陳芳蘭擺了擺手,道“我不喝了,你彆忙活了,我來是想告訴你,我們一會要去山上摘柿子,你去不去。”
“柿子?可以呀,”許輕染想起在首都吃過的硬柿子,立馬點了點頭,畢竟她實在太無聊了。
“那你先收拾一下,我去回家拿工具,我們一起還有好幾個人,到時候在路上我給你介紹,”陳芳蘭看著她身上的新衣,叮囑道“記得穿舊衣服,不然把你這新衣服萬一扯到了就可惜了。”
“好的,嫂子。”
“那我就先走了。”
“等等,”許輕染回到屋子抓了一大把水果糖直接湊過去裝到她的兜裡,“拿回家給孩子吃。”
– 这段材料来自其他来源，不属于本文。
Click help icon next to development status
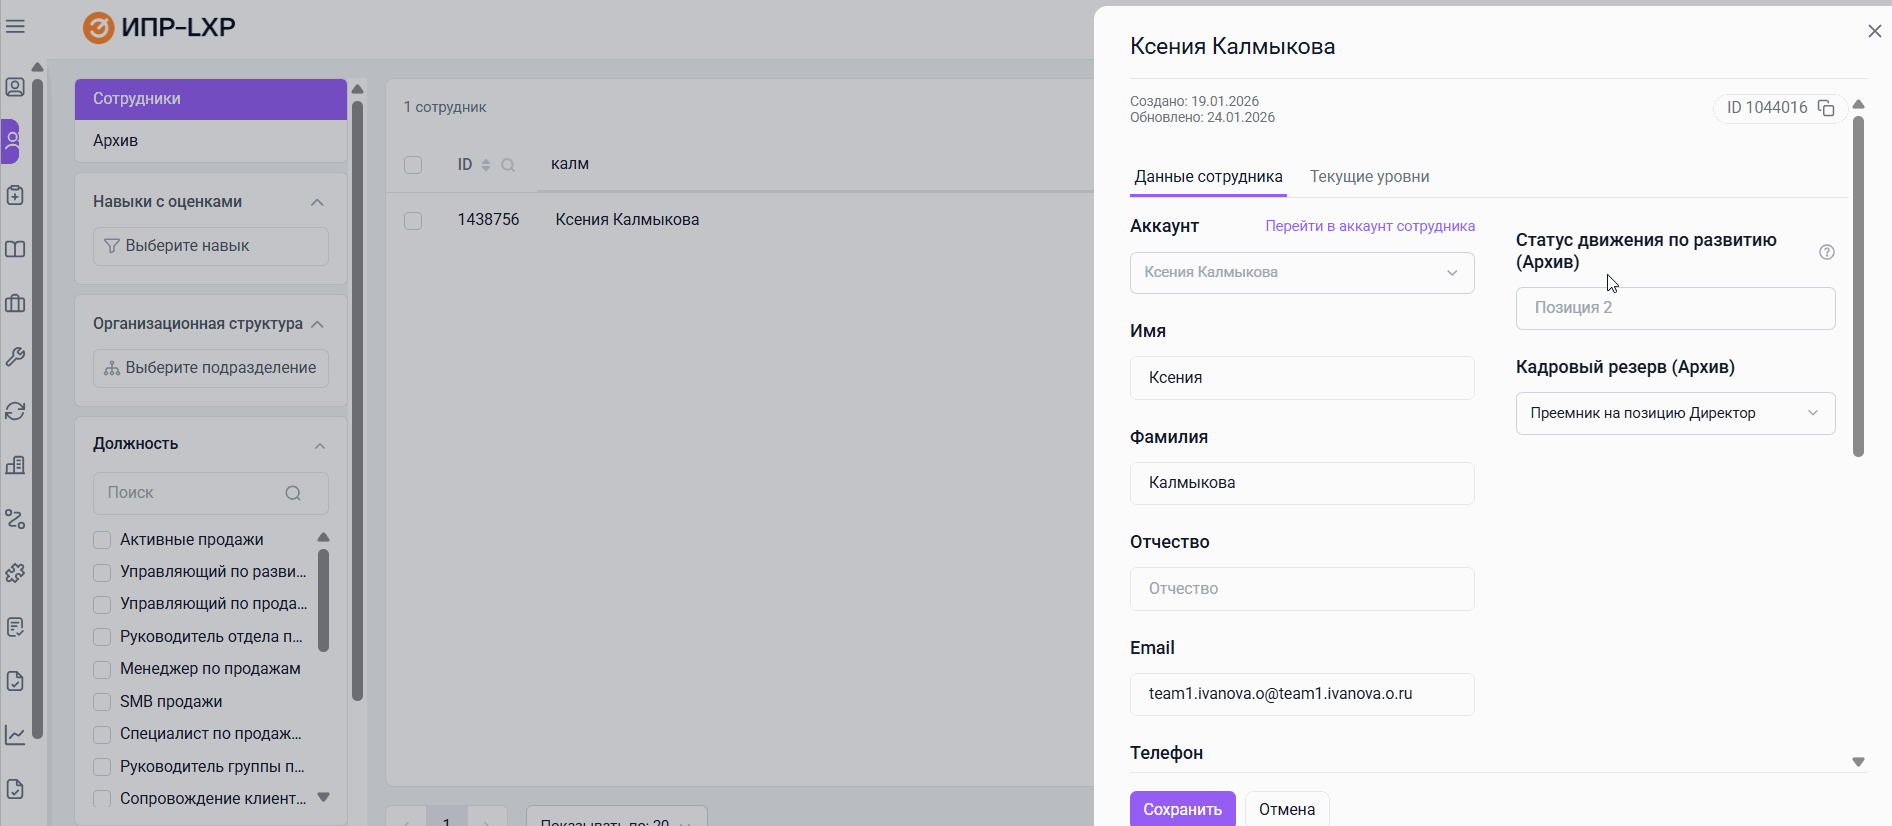This screenshot has width=1892, height=826. (x=1826, y=252)

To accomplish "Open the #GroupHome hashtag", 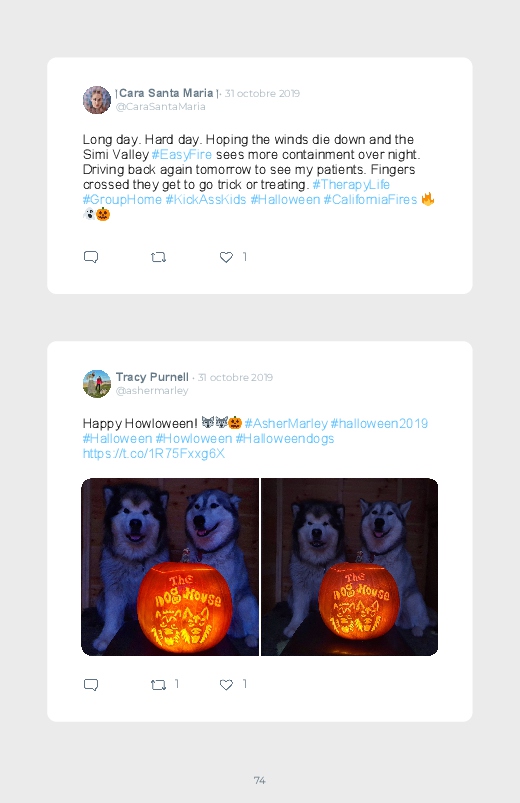I will tap(122, 199).
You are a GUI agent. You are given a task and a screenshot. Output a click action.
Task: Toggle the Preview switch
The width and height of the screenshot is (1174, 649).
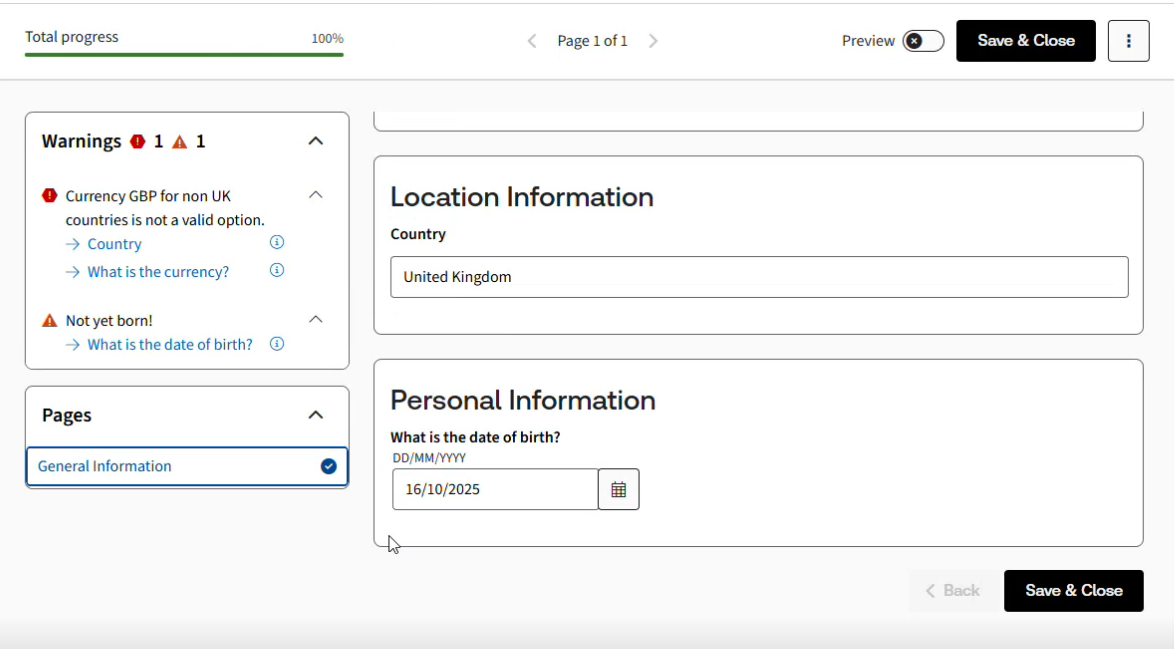(922, 41)
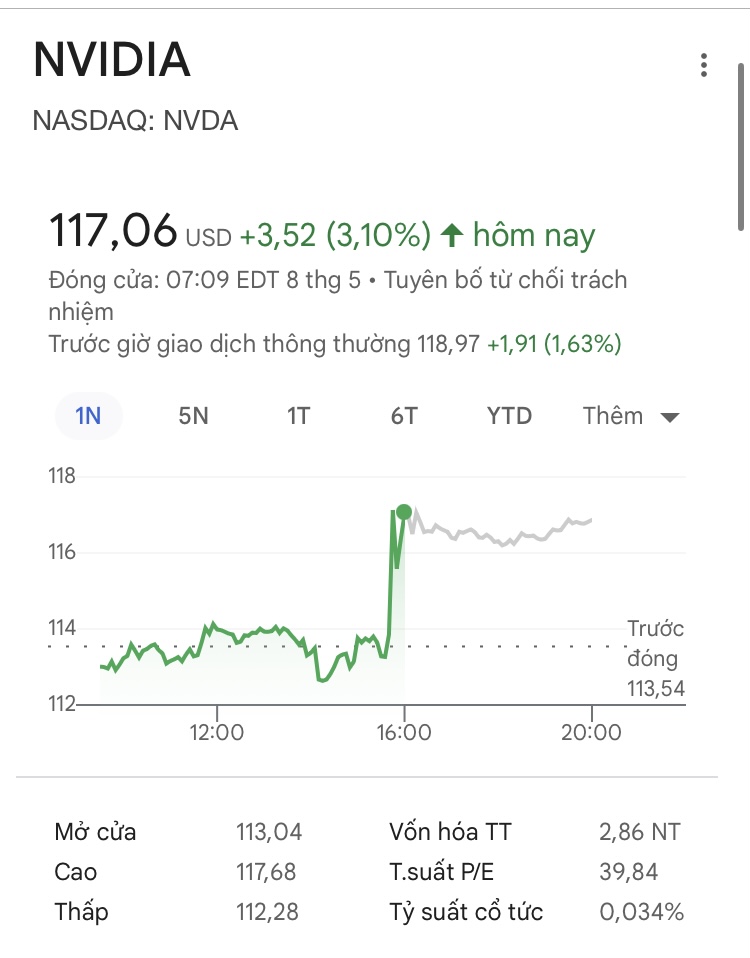
Task: Select the 1N time range tab
Action: pyautogui.click(x=88, y=416)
陳芳蘭也沒跟她客氣,道“你前兩天說你不會做麵條,等明天我有時間了就給你教。”
“行啊,我等著,”許輕染笑了笑,心中有些期待。
她感覺陳芳蘭的手藝很好,做出的麵條都還是很不錯。
如果能學會做麵條,以後自己也可以嘗試做一些簡單的麵食了,畢竟這邊主要是以麵食為主,米飯吃的很少。
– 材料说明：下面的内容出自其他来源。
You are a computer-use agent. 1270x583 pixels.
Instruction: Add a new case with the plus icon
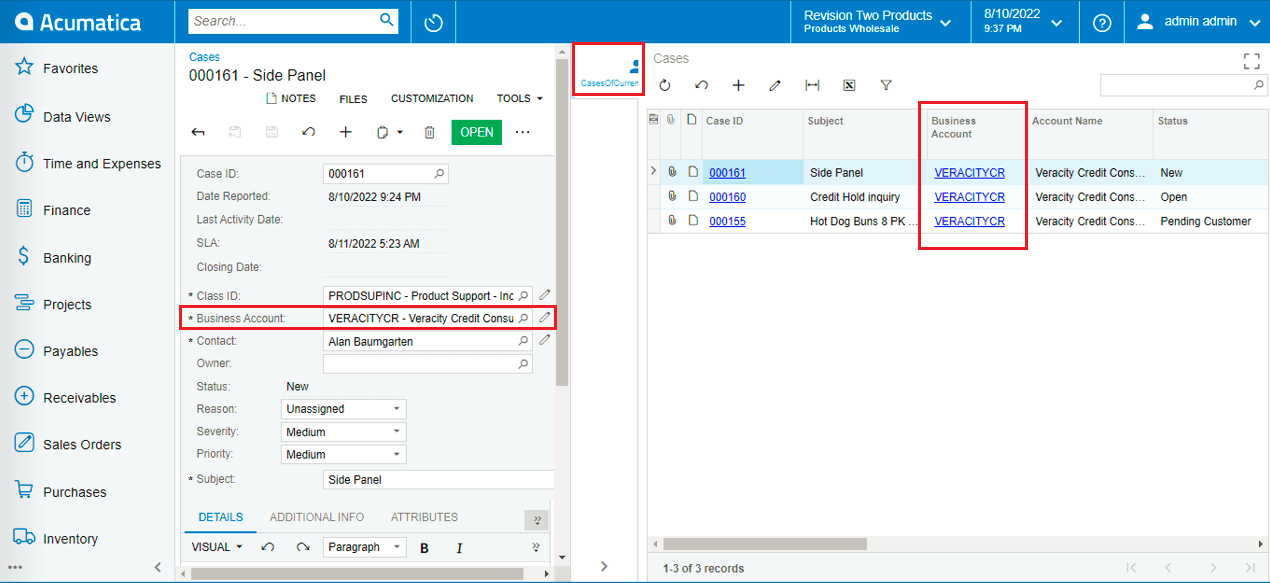tap(346, 131)
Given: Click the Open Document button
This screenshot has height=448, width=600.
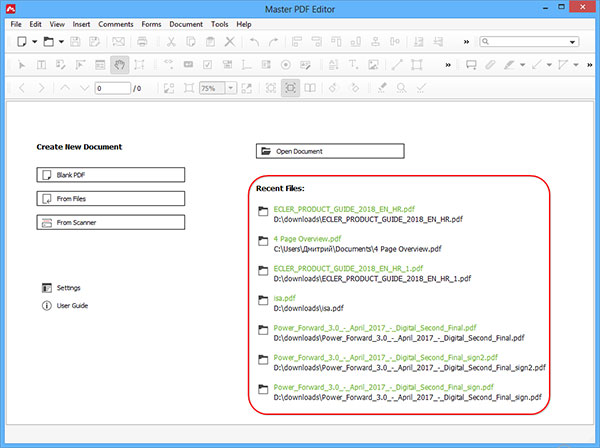Looking at the screenshot, I should coord(330,151).
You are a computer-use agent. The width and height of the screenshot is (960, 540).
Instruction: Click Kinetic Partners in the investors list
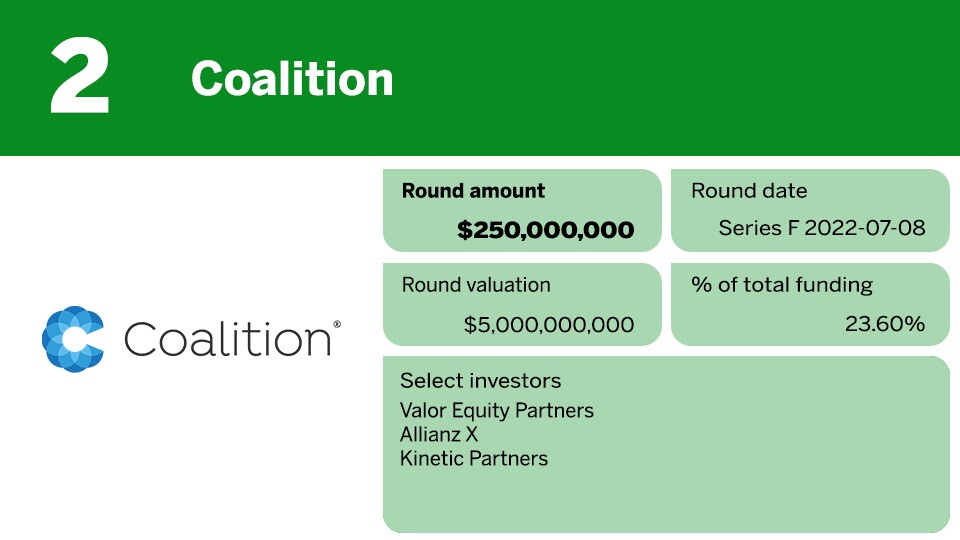point(474,459)
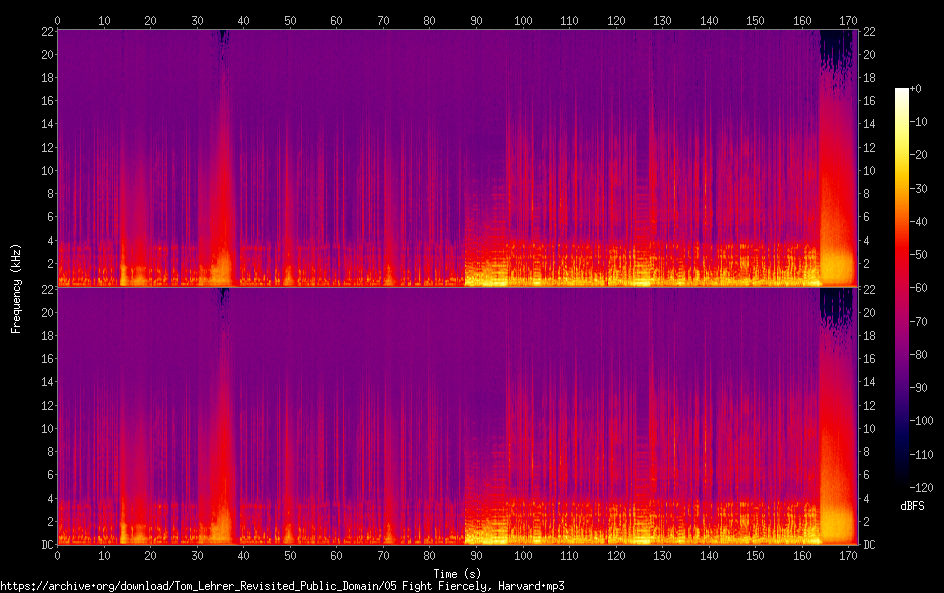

說完才想起今天怎麼這麼吵,她詢問道“今天怎麼感覺外麵比前幾天吵?”
陳芳蘭笑著道“這是因為麥子種完了,大家又閒下來了。”
許輕染點了點頭,“原來如此。”
“那我一會過來喊你。”
“行。”
許輕染將人送到大門口才回屋去換衣服。
陳芳蘭真是一個熱情大方的人,魏長征第一天去連隊,她就過來找許輕染聊了會天,帶著她在周圍又轉了轉,今天一有好玩的事,就來找她。
許輕染還是非常感謝和喜歡她的。
換好衣服後,她將門鎖好。
魏長征中午不回來吃飯,他一般早飯和午飯都是在部隊食堂吃飯的,隻有晚上如果結束早,會和她一起在家屬院食堂吃飯,其餘時間都在部隊食堂解決的。
所以,許輕染也隻有晚上能見到他。
陳芳蘭和兩個婦女一起說說笑笑的走了過來,一眼就看見許輕染俏生生的提著籃子等在大門口。
“我的乖乖,這誰家閨女,怎麼這麼俊,那臉和白麵一樣白啊,”其中一個稍微年長的婦女道。
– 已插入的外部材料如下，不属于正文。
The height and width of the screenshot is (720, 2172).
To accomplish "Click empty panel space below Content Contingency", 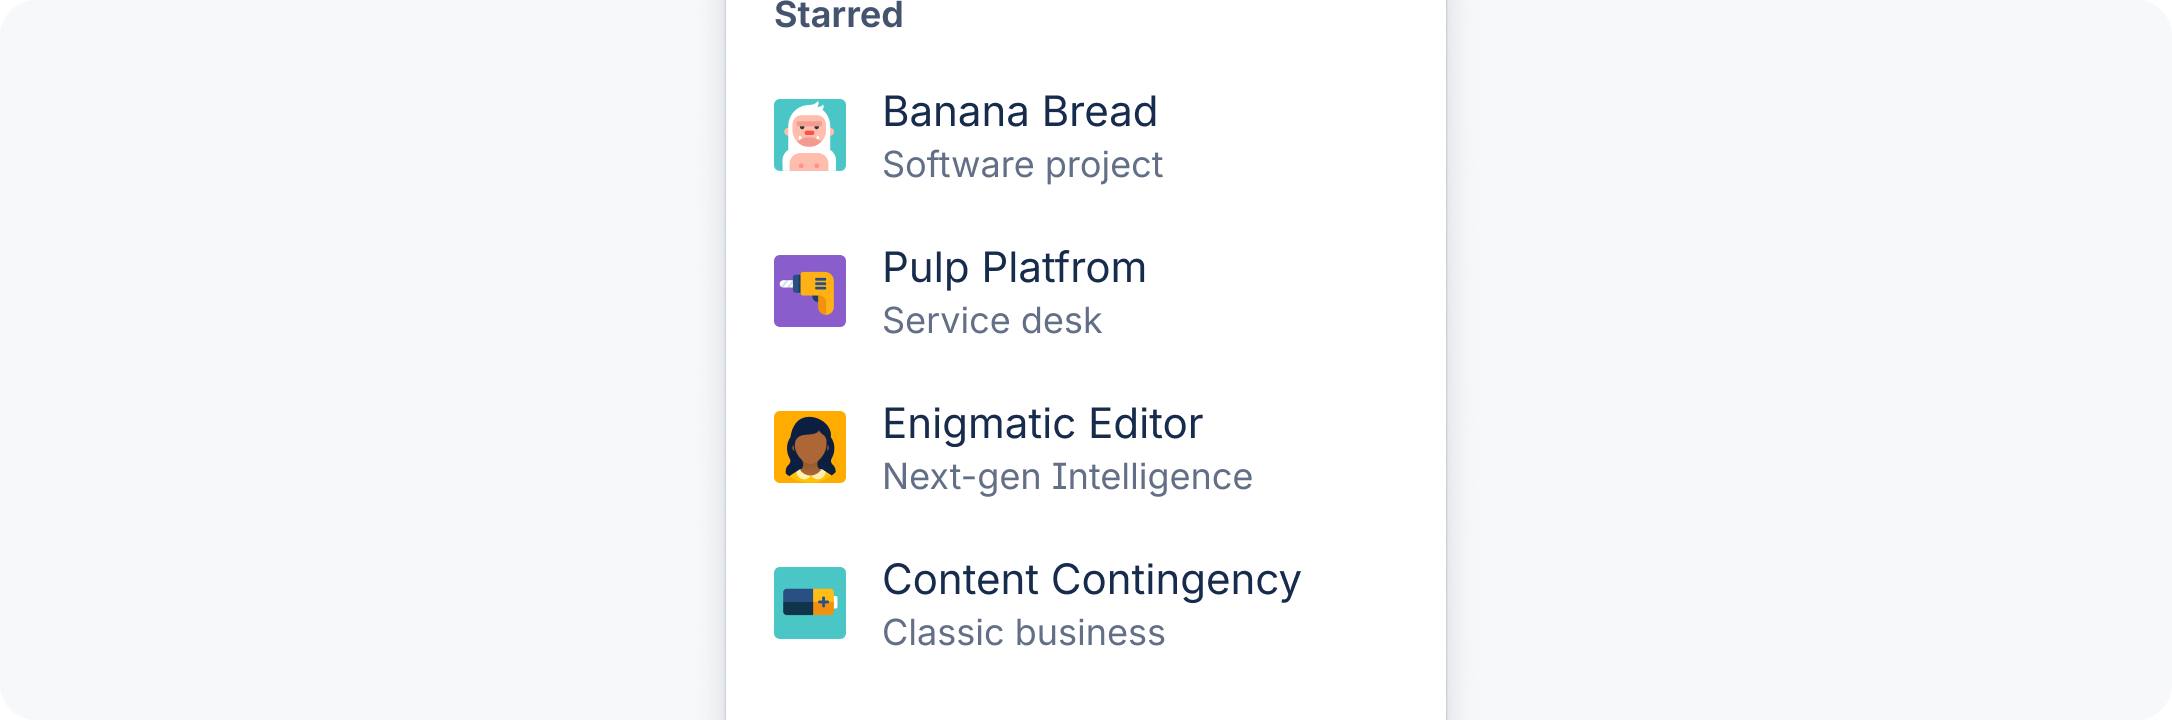I will click(1086, 692).
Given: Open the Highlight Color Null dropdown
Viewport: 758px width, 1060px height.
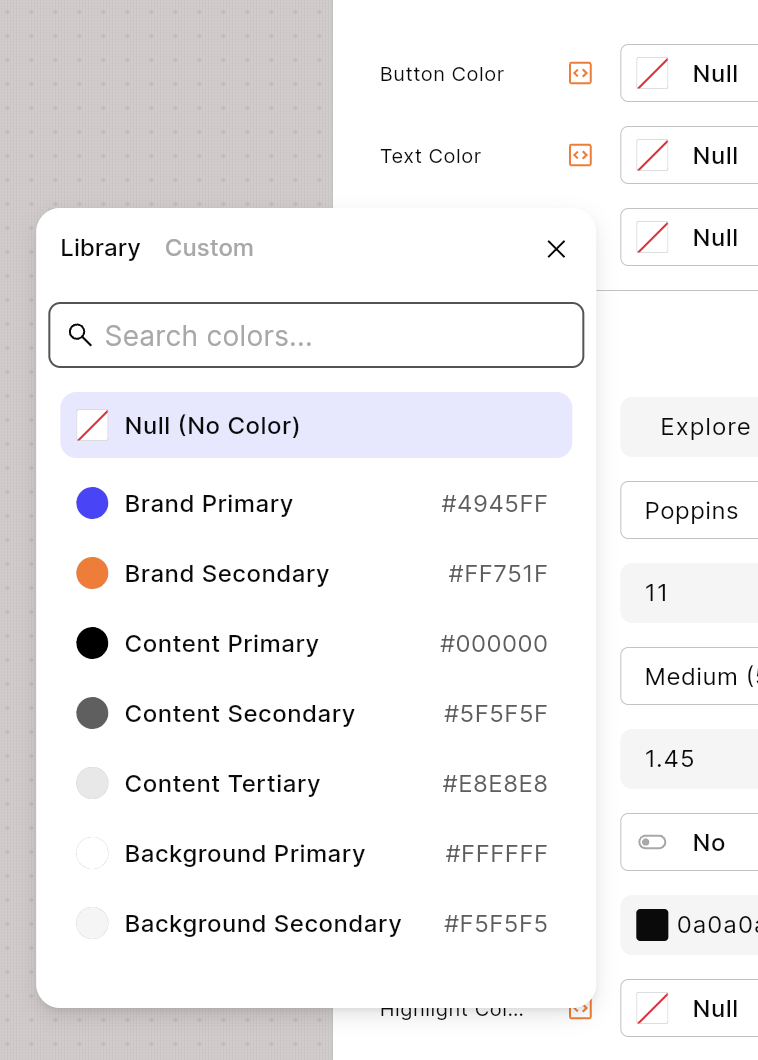Looking at the screenshot, I should [692, 1008].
陳芳蘭笑著介紹道“這位是張秀秀和嚴引弟,這仙女一樣的姑娘,是魏長征新過門的媳婦,叫許輕染。”
剛才說話的張秀秀驚訝道“這名字都怪好聽嘞。”
許輕染笑著打了招呼。
一行幾人往大山的方向走去。
嚴引弟則問道“魏長征是誰啊,我怎麼沒聽過。”
“是我家那口子手下的兵,年紀輕輕,就厲害的不行,”陳芳蘭誇獎道。
嚴引弟聞言瞥了一眼許輕染,語氣討好道“那還是陳姐你有福氣,這麼年輕的營長夫人,咱們大院都找不下幾個。”
“這話可不敢亂說,”陳芳蘭明明笑的眼睛的褶皺都起來了,嘴上卻阻止著她的大話。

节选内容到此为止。